La historia de Otis Redding se limita tan sólo a 26 años, los que vivió entre las aguas bautismales de Georgia y las aguas fúnebres del lago Mononoa, en Wisconsin, donde se precipitó el avión en el que viajaba junto a su banda el 10 de diciembre de 1967. Redding era hijo de un ministro baptista, que llenó su cabeza de sermones y gospel. Como ha ocurrido en tantos casos de maestros del soul, el coro de la iglesia se convirtió en su primera escuela musical y en el primer escenario para curtir la voz y el sentimiento de una raza maltratada. Cuentan que en su niñez y adolescencia, se presentó a un concurso de jóvenes talentos durante 15 años consecutivos y en todos ellos ganó el primer premio. Hasta que se le prohibió participar para darle la oportunidad a otros. Lo siguiente sería probar con un grupo amateur llamado The Pinetoppers, que imitaba a sus cantantes de soul preferidos, y seguir intentándolo hasta que llegara el golpe de fortuna. Ese momento de azar ocurrió en octubre de 1962, cuando se le invitó a rellenar unos minutos vacíos en un estudio de grabación. Redding, entonces un completo desconocido, cantó la balada 'These arms of mine'. Si la imaginación vuela, podríamos dibujar la escena de unos productores estupefactos ante el filón encontrado casi por casualidad. Los dueños de la discográfica serían ahora los que habían tenido el golpe de fortuna, y no al revés.
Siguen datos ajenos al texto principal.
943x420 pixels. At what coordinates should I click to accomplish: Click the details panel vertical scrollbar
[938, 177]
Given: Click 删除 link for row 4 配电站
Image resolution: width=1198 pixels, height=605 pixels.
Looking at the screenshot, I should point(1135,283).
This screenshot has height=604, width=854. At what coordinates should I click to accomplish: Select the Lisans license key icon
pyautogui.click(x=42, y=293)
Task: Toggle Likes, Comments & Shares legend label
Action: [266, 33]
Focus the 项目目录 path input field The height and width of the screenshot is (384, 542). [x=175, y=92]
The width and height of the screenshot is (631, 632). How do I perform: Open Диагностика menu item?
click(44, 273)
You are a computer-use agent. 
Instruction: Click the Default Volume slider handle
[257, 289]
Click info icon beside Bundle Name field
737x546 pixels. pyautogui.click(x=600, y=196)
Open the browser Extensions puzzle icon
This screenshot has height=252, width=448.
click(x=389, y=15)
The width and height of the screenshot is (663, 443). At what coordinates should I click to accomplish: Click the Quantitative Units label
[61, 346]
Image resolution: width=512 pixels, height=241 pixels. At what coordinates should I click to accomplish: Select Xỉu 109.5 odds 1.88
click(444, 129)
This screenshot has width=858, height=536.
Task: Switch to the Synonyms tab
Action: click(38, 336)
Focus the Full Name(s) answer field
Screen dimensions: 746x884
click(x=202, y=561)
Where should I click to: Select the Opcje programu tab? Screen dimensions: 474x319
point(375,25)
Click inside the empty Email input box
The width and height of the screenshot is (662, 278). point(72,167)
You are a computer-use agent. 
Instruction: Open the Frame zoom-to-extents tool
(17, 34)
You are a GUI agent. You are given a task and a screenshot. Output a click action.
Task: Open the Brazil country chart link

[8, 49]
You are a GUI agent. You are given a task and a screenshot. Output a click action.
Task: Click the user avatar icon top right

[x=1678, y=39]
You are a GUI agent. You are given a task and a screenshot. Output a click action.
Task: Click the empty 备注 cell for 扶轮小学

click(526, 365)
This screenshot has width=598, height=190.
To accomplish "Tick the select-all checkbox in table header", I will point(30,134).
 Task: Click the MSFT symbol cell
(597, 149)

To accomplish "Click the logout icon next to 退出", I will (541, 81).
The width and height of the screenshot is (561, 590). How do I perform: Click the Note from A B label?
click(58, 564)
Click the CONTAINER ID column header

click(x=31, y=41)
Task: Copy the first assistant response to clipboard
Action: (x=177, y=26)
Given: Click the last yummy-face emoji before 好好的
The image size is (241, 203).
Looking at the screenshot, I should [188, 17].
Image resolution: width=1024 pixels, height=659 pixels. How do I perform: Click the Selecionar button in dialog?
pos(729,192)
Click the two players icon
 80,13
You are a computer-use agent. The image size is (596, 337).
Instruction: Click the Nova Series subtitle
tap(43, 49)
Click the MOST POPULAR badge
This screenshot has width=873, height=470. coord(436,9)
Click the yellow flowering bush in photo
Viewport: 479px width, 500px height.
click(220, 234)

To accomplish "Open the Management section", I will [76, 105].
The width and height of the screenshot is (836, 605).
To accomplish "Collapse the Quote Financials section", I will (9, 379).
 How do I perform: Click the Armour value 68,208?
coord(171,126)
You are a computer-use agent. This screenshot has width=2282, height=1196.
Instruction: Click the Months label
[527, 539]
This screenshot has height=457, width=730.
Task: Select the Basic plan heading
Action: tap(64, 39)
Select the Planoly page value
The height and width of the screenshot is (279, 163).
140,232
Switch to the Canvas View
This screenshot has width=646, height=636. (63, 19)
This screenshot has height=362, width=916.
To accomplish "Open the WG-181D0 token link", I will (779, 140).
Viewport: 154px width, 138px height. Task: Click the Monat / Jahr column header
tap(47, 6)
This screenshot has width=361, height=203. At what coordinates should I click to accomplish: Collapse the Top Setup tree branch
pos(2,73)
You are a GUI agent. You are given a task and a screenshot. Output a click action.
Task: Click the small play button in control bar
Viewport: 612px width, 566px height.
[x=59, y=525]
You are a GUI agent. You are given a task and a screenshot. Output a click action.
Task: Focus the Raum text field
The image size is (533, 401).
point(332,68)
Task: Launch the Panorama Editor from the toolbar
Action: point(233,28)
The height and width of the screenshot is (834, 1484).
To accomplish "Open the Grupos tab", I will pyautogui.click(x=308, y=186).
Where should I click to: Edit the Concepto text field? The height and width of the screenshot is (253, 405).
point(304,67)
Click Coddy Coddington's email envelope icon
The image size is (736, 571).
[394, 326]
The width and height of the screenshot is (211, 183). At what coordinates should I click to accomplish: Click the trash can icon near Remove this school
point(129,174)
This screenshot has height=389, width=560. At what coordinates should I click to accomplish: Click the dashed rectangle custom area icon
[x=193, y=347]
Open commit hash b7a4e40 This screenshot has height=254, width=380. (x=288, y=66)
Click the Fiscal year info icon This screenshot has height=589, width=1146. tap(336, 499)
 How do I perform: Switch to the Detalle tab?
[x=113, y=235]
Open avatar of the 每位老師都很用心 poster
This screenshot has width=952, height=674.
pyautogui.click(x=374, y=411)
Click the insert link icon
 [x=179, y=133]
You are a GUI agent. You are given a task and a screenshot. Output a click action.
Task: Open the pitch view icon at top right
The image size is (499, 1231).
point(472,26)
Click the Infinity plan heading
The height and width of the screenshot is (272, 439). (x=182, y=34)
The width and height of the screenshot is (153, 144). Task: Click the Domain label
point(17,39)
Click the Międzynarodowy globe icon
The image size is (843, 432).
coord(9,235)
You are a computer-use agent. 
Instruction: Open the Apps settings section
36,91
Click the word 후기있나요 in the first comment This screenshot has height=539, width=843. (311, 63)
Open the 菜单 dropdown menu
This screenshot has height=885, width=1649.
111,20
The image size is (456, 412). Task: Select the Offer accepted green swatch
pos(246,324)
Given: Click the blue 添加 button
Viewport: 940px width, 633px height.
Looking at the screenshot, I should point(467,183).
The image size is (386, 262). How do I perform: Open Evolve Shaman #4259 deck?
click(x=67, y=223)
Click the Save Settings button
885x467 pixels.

El single entró en la lista de los cien más vendidos y fue el primer eslabón de una cadena de temas inolvidables: 'I've been loving you too long', 'Mr. Pittiful', 'Respect' o la electrizante 'Try a little tenderness', con la que acostumbraba a cerrar sus espectáculos. Entre esos directos, ha quedado para la posteridad su actuación en el Festival de Monterrey de 1967, en el que interpretó, además, su magnífica versión del 'Satisfaction' de los Rolling ante un auditorio hippie, embelasado por la potencia de su voz. En Youtube, cómo no, se pueden rescatar esos conciertos, mitificados casi al mismo nivel de Woodstock por la calidad de sus componentes: The Animals, Simon & Garfunkel, The Steve Miller Band, Jefferson Airplane, Ravi Shankar, The Mamas & The Papas, The Who, Jimi Hendrix...

Poco después de su aparición en Monterrey, Redding continuó su gira en San Francisco, en cuya bahía dicen que se recluyó. Vivió durante unas semanas en una casa-bote amarrada a un muelle, junto al mar. Al parecer, el cantante había descubierto el Sgt. Peppers de los Beatles y escuchaba su música antes de ir a dormir. La soledad, el sol de la mañana, el batir de las olas y el sonido de las gaviotas terminaron por inspirarle una canción que se convertiría en su estandarte, 'The dock of the bay', y la que, a la postre, supondría su última grabación. Era diciembre de 1967 y Redding había gastado su corta vida entre las aguas bautismales de Georgia y el noray de un muelle viendo los barcos partir. Estaba en lo más alto, flotando sobre una nube.